→ **Exercise description**
Read the data that follows. Then repeat it exactly.

====== Supplied records

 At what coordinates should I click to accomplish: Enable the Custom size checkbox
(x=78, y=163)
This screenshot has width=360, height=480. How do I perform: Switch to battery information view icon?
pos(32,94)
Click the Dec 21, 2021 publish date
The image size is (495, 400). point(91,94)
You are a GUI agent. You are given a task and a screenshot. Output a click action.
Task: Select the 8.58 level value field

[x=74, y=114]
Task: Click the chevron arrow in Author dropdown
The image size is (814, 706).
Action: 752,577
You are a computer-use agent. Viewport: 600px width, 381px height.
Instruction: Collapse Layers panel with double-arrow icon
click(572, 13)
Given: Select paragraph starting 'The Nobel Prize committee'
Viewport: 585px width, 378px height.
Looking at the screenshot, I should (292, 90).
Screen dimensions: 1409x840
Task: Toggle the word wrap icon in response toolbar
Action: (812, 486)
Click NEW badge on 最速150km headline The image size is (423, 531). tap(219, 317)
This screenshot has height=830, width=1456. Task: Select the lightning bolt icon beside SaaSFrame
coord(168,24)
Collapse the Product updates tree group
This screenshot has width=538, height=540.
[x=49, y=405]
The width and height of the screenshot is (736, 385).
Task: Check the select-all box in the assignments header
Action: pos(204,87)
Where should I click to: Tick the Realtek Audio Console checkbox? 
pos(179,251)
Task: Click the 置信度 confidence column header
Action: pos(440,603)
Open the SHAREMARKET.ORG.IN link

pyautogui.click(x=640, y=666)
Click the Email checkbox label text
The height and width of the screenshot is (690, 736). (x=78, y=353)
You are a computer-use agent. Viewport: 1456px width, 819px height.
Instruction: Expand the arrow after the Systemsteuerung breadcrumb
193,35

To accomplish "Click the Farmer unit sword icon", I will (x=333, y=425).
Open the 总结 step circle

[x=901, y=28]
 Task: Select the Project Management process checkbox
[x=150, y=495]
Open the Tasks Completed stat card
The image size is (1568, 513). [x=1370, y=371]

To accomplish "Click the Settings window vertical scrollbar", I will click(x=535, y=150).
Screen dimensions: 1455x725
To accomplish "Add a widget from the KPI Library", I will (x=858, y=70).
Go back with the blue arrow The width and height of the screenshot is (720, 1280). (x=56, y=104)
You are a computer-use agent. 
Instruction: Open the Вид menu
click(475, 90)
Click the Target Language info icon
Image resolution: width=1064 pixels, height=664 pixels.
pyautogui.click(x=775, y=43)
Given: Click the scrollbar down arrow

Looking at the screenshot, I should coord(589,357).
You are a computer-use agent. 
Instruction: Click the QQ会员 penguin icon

============

→ **Exercise solution**
 At what coordinates should I click to accomplish: Enable the Custom size checkbox
(x=78, y=163)
This screenshot has width=360, height=480. How do I perform: Switch to battery information view icon?
pos(32,94)
Click the Dec 21, 2021 publish date
The image size is (495, 400). point(91,94)
You are a GUI agent. You are given a task and a screenshot. Output a click action.
Task: Select the 8.58 level value field

[x=74, y=114]
Task: Click the chevron arrow in Author dropdown
The image size is (814, 706).
Action: 752,577
You are a computer-use agent. Viewport: 600px width, 381px height.
Instruction: Collapse Layers panel with double-arrow icon
click(572, 13)
Given: Select paragraph starting 'The Nobel Prize committee'
Viewport: 585px width, 378px height.
Looking at the screenshot, I should (292, 90).
Screen dimensions: 1409x840
Task: Toggle the word wrap icon in response toolbar
Action: (812, 486)
Click NEW badge on 最速150km headline The image size is (423, 531). tap(219, 317)
This screenshot has height=830, width=1456. Task: Select the lightning bolt icon beside SaaSFrame
coord(168,24)
Collapse the Product updates tree group
This screenshot has width=538, height=540.
[x=49, y=405]
The width and height of the screenshot is (736, 385).
Task: Check the select-all box in the assignments header
Action: pos(204,87)
Where should I click to: Tick the Realtek Audio Console checkbox? 
pos(179,251)
Task: Click the 置信度 confidence column header
Action: pos(440,603)
Open the SHAREMARKET.ORG.IN link

pyautogui.click(x=640, y=666)
Click the Email checkbox label text
The height and width of the screenshot is (690, 736). (x=78, y=353)
You are a computer-use agent. Viewport: 1456px width, 819px height.
Instruction: Expand the arrow after the Systemsteuerung breadcrumb
193,35

To accomplish "Click the Farmer unit sword icon", I will (x=333, y=425).
Open the 总结 step circle

[x=901, y=28]
 Task: Select the Project Management process checkbox
[x=150, y=495]
Open the Tasks Completed stat card
The image size is (1568, 513). [x=1370, y=371]

To accomplish "Click the Settings window vertical scrollbar", I will click(x=535, y=150).
Screen dimensions: 1455x725
To accomplish "Add a widget from the KPI Library", I will (x=858, y=70).
Go back with the blue arrow The width and height of the screenshot is (720, 1280). (x=56, y=104)
You are a computer-use agent. 
Instruction: Open the Вид menu
click(475, 90)
Click the Target Language info icon
Image resolution: width=1064 pixels, height=664 pixels.
pyautogui.click(x=775, y=43)
Given: Click the scrollbar down arrow

Looking at the screenshot, I should coord(589,357).
You are a computer-use agent. 
Instruction: Click the QQ会员 penguin icon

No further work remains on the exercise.